Koalition kritisiert Geisels Stadion-Pläne
Doch Geisels ehrgeiziges Vorzeigeprojekt ist bereits vor Monaten ins Wanken geraten. Nicht nur Bausenatorin Katrin Lompscher (Linke) ist dem Vernehmen nach gegen einen Abriss des Jahn-Stadions. Auch die Abgeordneten aus den Reihen der regierenden rot-rot-grünen Koalition stehen dem Vorhaben des Sportsenators skeptisch gegenüber.
Mit ihrer Hilfe ließ schon im Dezember 2019 der Haushaltsausschuss die 14 Millionen Euro für den Stadion-Abriss im Landesetat 2020/2021 sperren. Man wolle nicht die Katze im Sack kaufen, heißt es aus den Reihen der Koalitions-Abgeordneten. „Wir können doch keine Millionen für einen Stadion-Abriss freigegeben, wenn seit Jahren die Pläne dafür fehlen, was danach hinkommt“, sagt SPD-Sportexperte Dennis Buchner. Daher wolle man die Gelder erst dann freigeben, wenn ein Gesamtkonzept vorliegt. So steht es im Landeshaushaltsplan.
Andere Vertreter der Koalition, wie der Abgeordnete Andreas Otto (Grüne), sind strikt gegen einen Abriss. Er fordert, dass die Sportverwaltung prüft, ob eine Sanierung des maroden Stadions nicht kostengünstiger als der 120 Millionen Euro teure Neubau wäre. Sportstaatssekretär Aleksander Dzembritzki (SPD) hatte gerade erst auf eine parlamentarische Anfrage von Otto erklärt, dass „auf eine weitergehende Prüfung des Erhalts ... verzichtet wurde“.
Kritische Stimmen zum Stadion-Abriss in der Koalition
Dies sei jetzt aber aufgrund der durch die Corona-Krise entstandenen Mehrausgaben im Berliner Haushalt notwendig, so Otto. „Allerdings kann eine Sanierung auch teurer als ein Neubau werden“, gibt SPD-Kollege Buchner zu Bedenken.
Dennoch, die kritischen Stimmen zum Stadion-Abriss in der Koalition mehren sich. Daher baten die Haushalts- und Sportexperten von SPD, Grüne und Linkspartei die Senatssport- und die Senatsbauverwaltung um ein Gespräch. Das Treffen fand am Dienstag im Abgeordnetenhaus bei Sportstaatssekretär Dzembritzki statt.

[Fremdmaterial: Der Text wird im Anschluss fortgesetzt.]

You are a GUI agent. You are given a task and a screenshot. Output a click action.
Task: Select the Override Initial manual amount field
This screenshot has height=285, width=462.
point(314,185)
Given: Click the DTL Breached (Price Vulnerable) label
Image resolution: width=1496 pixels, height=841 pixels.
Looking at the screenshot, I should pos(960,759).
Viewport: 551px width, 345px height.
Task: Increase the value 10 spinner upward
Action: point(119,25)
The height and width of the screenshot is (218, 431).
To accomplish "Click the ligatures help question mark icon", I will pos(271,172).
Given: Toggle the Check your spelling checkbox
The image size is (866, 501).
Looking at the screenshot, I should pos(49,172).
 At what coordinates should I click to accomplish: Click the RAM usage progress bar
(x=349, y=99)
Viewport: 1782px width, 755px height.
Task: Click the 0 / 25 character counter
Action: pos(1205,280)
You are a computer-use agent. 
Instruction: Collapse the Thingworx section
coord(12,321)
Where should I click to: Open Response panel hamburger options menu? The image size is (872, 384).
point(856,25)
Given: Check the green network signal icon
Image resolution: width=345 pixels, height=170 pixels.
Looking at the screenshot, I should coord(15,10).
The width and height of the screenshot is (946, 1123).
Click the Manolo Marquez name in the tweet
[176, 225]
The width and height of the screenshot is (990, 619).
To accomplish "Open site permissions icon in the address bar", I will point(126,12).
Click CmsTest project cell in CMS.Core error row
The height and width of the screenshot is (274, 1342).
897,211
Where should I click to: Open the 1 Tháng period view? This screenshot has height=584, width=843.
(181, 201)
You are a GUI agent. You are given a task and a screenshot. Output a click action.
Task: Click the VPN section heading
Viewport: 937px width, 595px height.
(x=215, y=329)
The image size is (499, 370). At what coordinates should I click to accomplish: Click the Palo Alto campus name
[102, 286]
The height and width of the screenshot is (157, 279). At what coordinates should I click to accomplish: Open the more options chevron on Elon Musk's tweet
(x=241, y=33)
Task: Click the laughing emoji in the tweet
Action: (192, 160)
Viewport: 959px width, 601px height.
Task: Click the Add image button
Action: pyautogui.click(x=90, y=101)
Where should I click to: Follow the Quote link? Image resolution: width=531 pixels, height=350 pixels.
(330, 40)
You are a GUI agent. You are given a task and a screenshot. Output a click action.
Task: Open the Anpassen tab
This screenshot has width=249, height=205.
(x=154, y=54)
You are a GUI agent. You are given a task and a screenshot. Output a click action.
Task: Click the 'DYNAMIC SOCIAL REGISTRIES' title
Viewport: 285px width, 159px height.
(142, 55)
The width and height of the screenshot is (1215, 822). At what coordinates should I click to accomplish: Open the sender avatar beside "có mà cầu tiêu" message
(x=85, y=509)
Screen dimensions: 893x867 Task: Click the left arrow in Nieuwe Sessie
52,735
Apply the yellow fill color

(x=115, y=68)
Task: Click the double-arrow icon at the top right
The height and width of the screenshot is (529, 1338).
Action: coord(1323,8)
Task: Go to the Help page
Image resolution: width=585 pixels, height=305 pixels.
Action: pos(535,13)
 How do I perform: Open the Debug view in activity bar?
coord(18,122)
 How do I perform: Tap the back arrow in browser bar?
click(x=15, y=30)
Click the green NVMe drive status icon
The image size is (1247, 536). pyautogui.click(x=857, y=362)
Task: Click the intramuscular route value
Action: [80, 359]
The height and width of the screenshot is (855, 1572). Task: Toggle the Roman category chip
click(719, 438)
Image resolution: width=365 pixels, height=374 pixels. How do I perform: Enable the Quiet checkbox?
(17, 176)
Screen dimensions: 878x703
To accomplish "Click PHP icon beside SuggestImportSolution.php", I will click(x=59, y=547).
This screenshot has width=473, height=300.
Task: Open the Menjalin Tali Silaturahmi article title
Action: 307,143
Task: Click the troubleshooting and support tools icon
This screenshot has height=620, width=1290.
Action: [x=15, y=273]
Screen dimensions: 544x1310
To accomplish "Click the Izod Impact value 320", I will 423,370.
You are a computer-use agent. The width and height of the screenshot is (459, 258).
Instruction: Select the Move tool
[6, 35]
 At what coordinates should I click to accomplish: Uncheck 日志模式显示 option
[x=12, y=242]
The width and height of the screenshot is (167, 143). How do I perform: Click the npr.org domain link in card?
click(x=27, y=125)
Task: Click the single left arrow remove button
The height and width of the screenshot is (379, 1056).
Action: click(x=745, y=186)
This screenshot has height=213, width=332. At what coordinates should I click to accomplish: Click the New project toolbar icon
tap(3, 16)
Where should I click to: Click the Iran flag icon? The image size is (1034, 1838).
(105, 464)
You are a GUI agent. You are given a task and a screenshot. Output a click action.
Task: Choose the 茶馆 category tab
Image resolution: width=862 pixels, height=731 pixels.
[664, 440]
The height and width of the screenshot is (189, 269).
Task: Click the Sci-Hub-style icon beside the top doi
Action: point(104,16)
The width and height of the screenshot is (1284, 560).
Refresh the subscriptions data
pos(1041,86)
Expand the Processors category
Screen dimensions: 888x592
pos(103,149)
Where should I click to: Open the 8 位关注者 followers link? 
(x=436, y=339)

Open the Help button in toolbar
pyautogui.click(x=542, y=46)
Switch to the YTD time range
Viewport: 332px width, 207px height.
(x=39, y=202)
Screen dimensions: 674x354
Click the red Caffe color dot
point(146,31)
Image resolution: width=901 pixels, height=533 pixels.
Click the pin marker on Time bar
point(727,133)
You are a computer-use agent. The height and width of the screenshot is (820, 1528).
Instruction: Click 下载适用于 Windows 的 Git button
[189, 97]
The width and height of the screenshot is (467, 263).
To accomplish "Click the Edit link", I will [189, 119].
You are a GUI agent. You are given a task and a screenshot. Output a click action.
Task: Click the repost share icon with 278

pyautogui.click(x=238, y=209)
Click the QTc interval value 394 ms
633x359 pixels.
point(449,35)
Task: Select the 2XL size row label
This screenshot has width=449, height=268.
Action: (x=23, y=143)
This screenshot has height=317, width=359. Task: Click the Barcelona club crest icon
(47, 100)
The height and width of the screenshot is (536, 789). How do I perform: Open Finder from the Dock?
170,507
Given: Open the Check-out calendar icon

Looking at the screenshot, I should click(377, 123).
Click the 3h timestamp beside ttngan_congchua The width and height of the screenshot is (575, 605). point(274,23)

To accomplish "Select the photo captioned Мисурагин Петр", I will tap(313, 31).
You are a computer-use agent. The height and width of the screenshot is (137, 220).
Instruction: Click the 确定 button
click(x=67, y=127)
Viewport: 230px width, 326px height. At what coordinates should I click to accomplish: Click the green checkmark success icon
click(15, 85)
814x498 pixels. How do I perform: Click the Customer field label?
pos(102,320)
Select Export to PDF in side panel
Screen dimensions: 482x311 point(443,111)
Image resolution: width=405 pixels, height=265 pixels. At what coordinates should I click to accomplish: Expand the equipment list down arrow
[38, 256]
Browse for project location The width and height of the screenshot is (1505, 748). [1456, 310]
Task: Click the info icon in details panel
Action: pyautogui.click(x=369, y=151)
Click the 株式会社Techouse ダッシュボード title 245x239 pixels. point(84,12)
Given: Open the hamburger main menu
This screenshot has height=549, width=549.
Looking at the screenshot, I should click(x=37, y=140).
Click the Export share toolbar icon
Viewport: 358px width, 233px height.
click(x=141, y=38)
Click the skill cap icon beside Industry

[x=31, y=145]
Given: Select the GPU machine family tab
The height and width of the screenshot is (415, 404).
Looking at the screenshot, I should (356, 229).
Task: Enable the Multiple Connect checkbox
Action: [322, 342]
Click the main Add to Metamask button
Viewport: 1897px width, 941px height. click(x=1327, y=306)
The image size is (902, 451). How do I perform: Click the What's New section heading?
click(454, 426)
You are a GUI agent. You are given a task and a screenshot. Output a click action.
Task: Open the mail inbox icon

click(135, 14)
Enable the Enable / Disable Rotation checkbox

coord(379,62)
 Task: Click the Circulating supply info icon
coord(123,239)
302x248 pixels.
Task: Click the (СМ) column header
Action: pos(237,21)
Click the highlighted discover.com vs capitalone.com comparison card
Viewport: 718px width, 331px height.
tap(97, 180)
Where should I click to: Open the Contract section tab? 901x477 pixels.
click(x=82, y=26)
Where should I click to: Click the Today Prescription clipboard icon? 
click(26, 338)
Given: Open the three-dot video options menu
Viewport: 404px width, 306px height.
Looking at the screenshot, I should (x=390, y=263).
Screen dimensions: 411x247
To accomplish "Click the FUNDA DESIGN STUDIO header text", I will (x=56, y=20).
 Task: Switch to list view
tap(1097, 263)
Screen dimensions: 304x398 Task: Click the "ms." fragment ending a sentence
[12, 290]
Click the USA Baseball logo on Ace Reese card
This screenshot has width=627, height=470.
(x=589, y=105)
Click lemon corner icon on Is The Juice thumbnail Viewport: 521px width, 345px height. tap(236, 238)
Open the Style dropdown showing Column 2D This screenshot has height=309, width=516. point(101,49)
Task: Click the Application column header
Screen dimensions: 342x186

Das Fazit der Runde: Laut der anwesenden Senatsverwaltungen wurde nur das weitere Verfahren abgestimmt. Aus den Reihen der teilnehmenden Abgeordneten hört man deutlich Anderes. Demnach wurden mehrere Varianten für das Jahn-Stadion diskutiert. Neben Neubau oder Komplettsanierung wäre auch ein Teilerhalt der Arena möglich. Etwa, wenn man die baufällige Tribüne abreißt, dafür aber das Stadionrund und die Flutlichtanlagen saniert. Es wurde verabredet, dass es im August ein weiteres Treffen geben soll. Möglich, dass an der Runde dann auch die Senatoren Geisel und Lompscher teilnehmen, die am Dienstag aufgrund der Senatssitzung verhindert waren.
Dieses geplante Treffen könnte durchaus für die Zukunft des Jahn-Stadions entscheidend sein. Denn für die Freigabe der Abrissgelder reicht die Vorlage des nun angekündigten Gesamtkonzeptes alleine nicht aus. Das letzte Wort haben die Abgeordneten. Dafür sorgt ein Vermerk im Landeshaushalt: „Nur mit Einwilligung des Hauptausschusses des Abgeordnetenhauses“ kann die Sperre für die Abriss-Millionen aufgehoben werden.